Finalmente, a governança é recorrente em todo o estudo, com muitos destaques para a busca do equilíbrio entre o papel do Estado e do setor empresarial. Estes são vistos como complementares ao invés de antagônicos. Contudo, o indicativo é o de que os defensores do liberalismo estão em menor quantidade do que antes, pois neste aspecto a conclusão é a de que mercados eficientes e equitativos são criados por governos fortes e não por mercado auto-regulados.


Os desafios são enormes, mas a única opção é enfrentá-los e o Brasil está numa posição privilegiada para ser protagonista neste processo. Além da situação especial de disponibilidade de terras e condições naturais para produzir, é líder em pesquisa e inovação na agropecuária tropical.


O País conta com um setor produtivo em que a vanguarda está presente, mesmo que ainda convivendo lado-a-lado com o arcaico. Nossa sociedade civil é organizada e aos poucos está despertando para a importância do campo para a sua vida e para o projeto do nosso País. A grande lacuna ainda está na desconexão e contradições das políticas públicas que devem criar as condições para a construção de uma nova agropecuária.


Somente alcançaremos a condição de líderes quando as políticas passarem de setoriais para sistemáticas e coordenadas. O estudo deixa evidente a importância de integração de políticas econômicas, sociais e ambientais, que vão da saúde e educação à infraestrutura e comércio.
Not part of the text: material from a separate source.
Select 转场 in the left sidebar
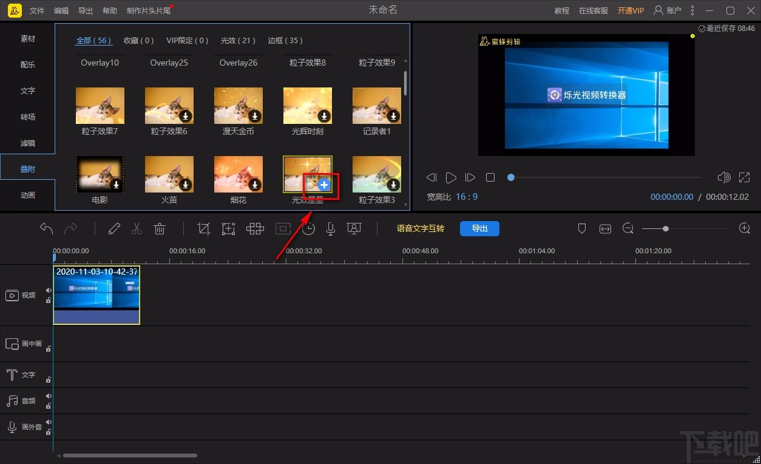Image resolution: width=761 pixels, height=464 pixels. [28, 117]
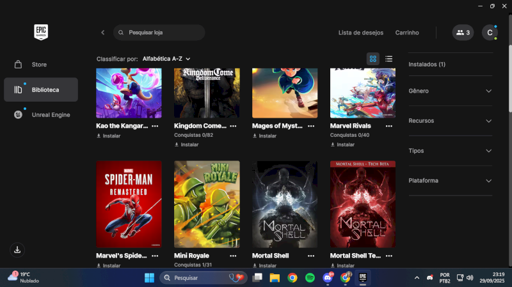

Não há fórmula para isto, mas o que sabemos é que tratar cada tema separadamente gera enormes contradições, perda de energia e muitas dificuldades para o avanço rumo ao desenvolvimento sustentável.


Luís Fernando Guedes Pinto é mestre em Ciências da Engenharia Ambiental pela Universidade de São Paulo e doutor em Fitotecnia, com atividades no Icraf Sudeste da Ásia. É gerente de Certificação Agrícola do Instituto de Manejo e Certificação Florestal e Agrícola (Imaflora). Professor colaborador do mestrado profissionalizante da Escola Superior de Conservação Ambiental e Sustentabilidade, foi pesquisador associado do Oxford Centre of Tropical Forests, do Environmental Change Institute da Universidade de Oxford.